Re: Inefficient algorithms

[Niklas Holsti <niklas.holsti@tidorum.invalid>]

Rick wrote:
> On Sep 11, 3:07 pm, Niklas Holsti <niklas.hol...@tidorum.invalid>
> wrote:
>> Niklas Holsti wrote:
>>> Rick wrote:
>>>> I am working on a class in algorithmic efficiency and, to make a
>>>> point, need an algorithm that runs O(2^n) - a factoring algorithm
>>>> perhaps.  All I can find is 'C' code I can't decipher.  Can someone
>>>> please help with an Ada example.
>>> Perhaps the canonical example is this: you are given a Boolean formula
>>> containing n Boolean variables. Find a valuation (a value, True or
>>> False, for each variable) that makes the formula True.
>> Replying to myself, since I realize that I probably misunderstood your
>> need: what you want is an inefficient O(2^n) solution to an easy
>> (non-exponential) problem. The problem I suggested is not, of course, an
>> easy one. But it has easy variants. For example, require that the
>> Boolean formula uses at most 10 of the n variables, where this limit
>> (10) is considered a fixed number independent of the total number (n) of
>> variables.
>>
>> --
>> Niklas Holsti
>> Tidorum Ltd
>> niklas holsti tidorum fi
>>        .      @       .
> 
> I must be a bit daft, Niklas, but I don't get it.

__Record extracts__:
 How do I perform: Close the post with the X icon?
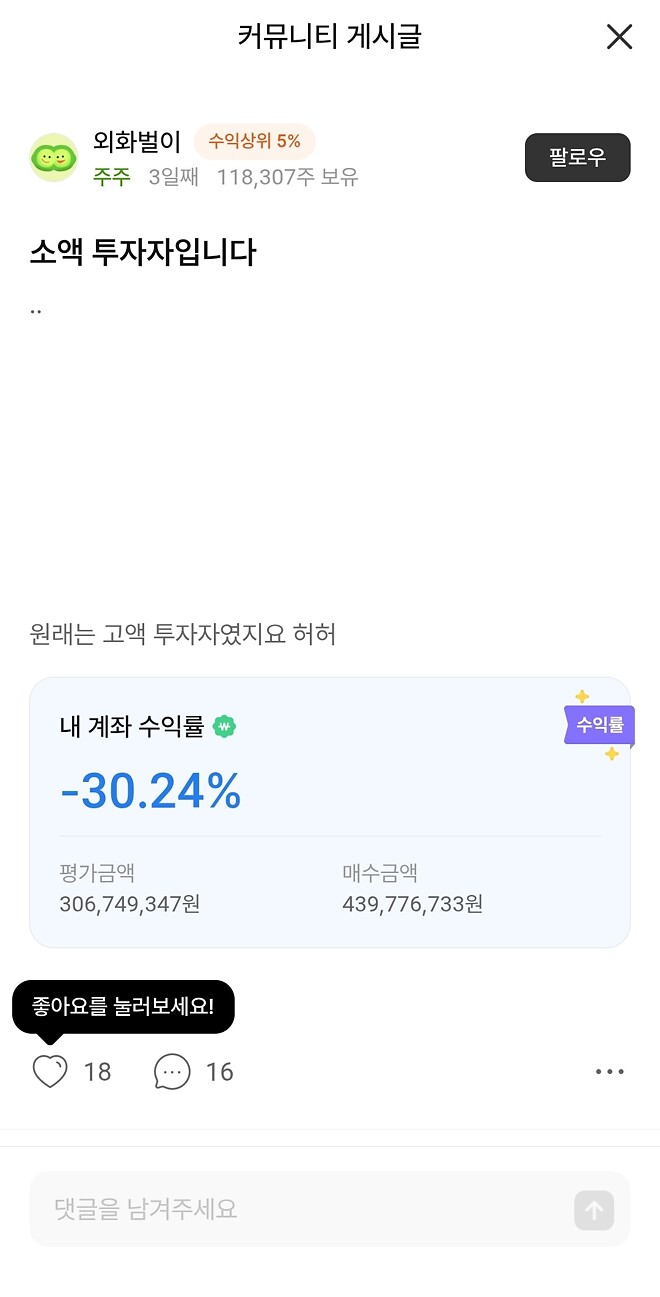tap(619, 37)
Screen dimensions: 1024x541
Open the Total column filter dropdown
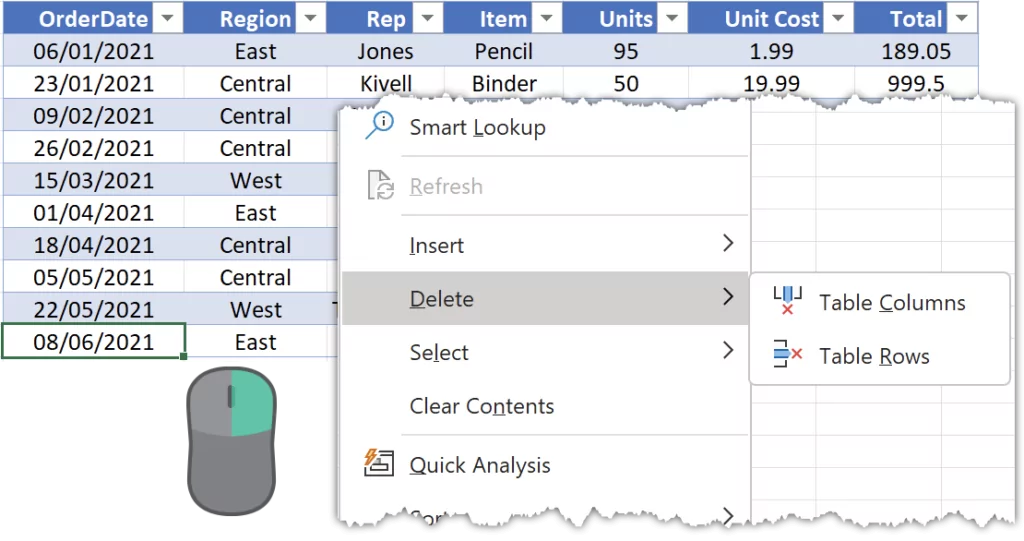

==

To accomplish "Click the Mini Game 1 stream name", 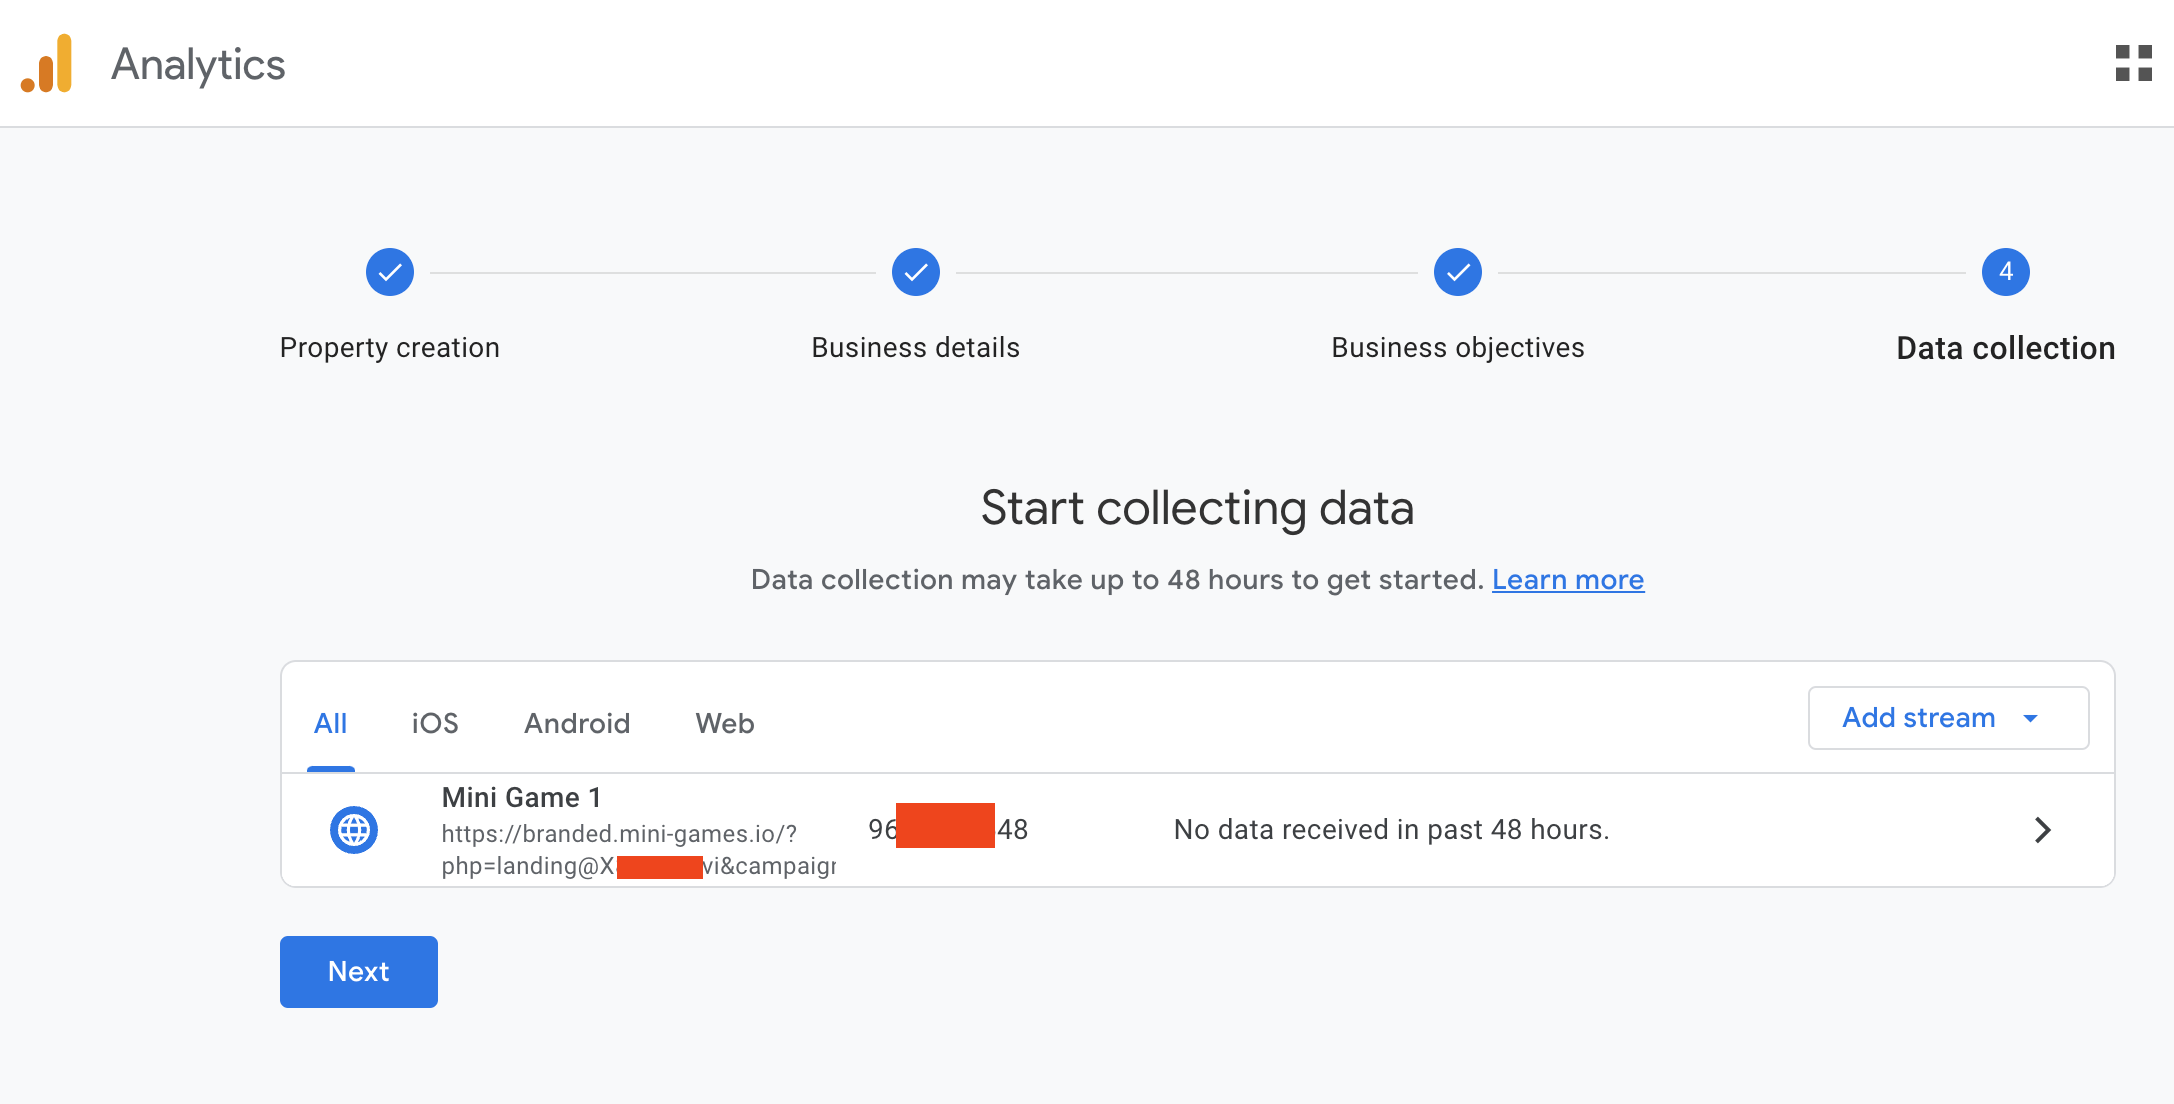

...

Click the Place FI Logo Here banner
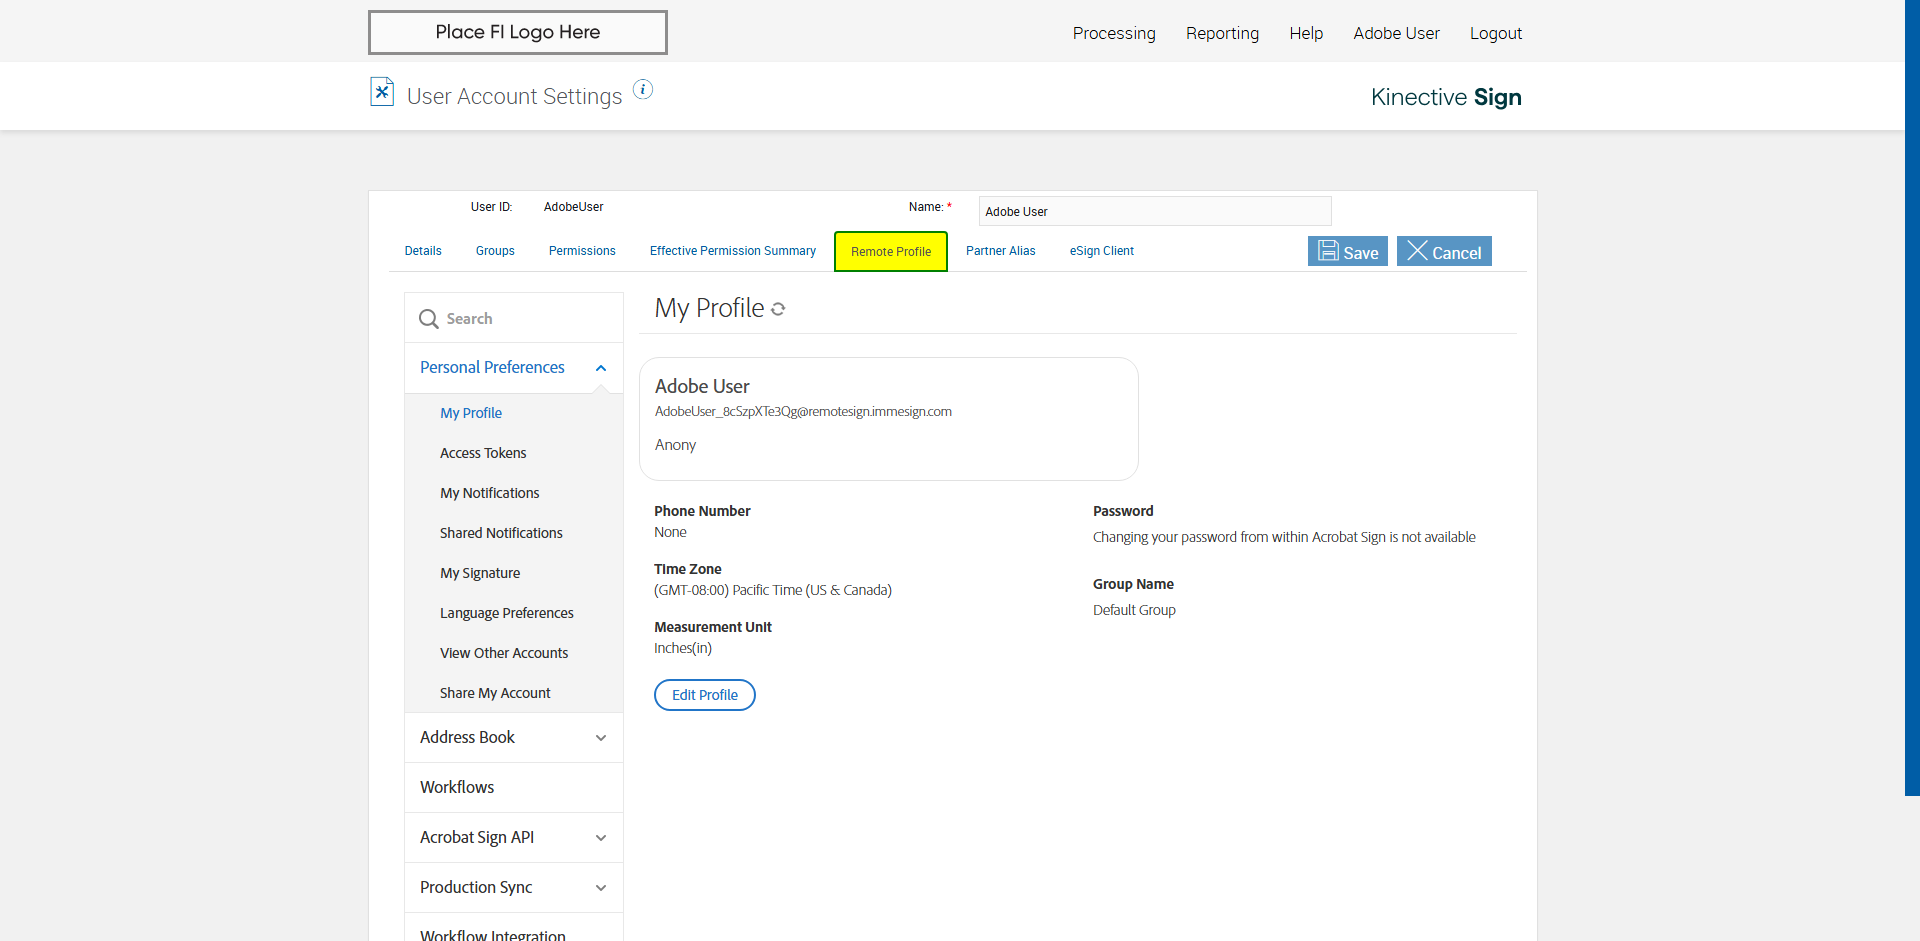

__Actions to take__:
1. From the listing, reproduce verbatim the stretch from the line containing "How do I perform: Close" through the line containing "Open the Total column filter dropdown", including both of those lines, and omit the pictures.
2. Carry the thread on inefficient algorithms forward from its last line.

__Task responses__:
1.
 How do I perform: Close the post with the X icon?
tap(619, 37)
Screen dimensions: 1024x541
Open the Total column filter dropdown

2.
> What sort of a Boolean formula are you talking about?

For example, in Ada, with N = 4:

    type Bool_Valuation is array (1 .. 4) of Boolean;

    function Formula (Input : Bool_Valuation) return Boolean
    is
    begin

       return Input(1)
          and Input(2) /= Input (4)
          and (Input(3) or (Input(1) and Input(4)))
          and (Input(2) /= Input(1));

    end Formula;

The problem is to find some value of the Input parameter (that is, 4 
Boolean values, one each for Input(1), Input(2), Input(3), and Input(4)) 
such that Formula (Input) returns True. One solution is (True, False, 
False, True).

In real applications of the Boolean satisfiability problem, the number 
of variables can be huge (thousands or millions, I believe -- it keeps 
increasing year by year). In real applications the Formula would 
typically not be written out in Ada, as in the above example, but would 
be given as input to the program and represented by some data structure.

The brute-force exponential algorithm is to try all possible values of 
the Input parameter. There are 2**4 = 16 such values in the example.

> How do I use it in a recursive function?

The recursion is just used to enumerate (go through) all possible values 
of the Input parameter when (as in the general case) the length of the 
Input vector is some variable N. The idea is to first enumerate all 
values of Input where Input(1) = False, and then (if no solution was 
found yet) enumerate all values of Input where Input(1) = True. To 
enumerate all Inputs where Input(1) has a given value, a recursive call 
is used to enumerate all the values of the rest of the Input, which is 
Input(2..N). The recursion ends when it is trying a value for Input(N), 
and then it just calls Formula (Input); if the result is True, this 
value of Input is a solution.

I have placed example Ada code at http://www.tidorum.fi/soldem.zip.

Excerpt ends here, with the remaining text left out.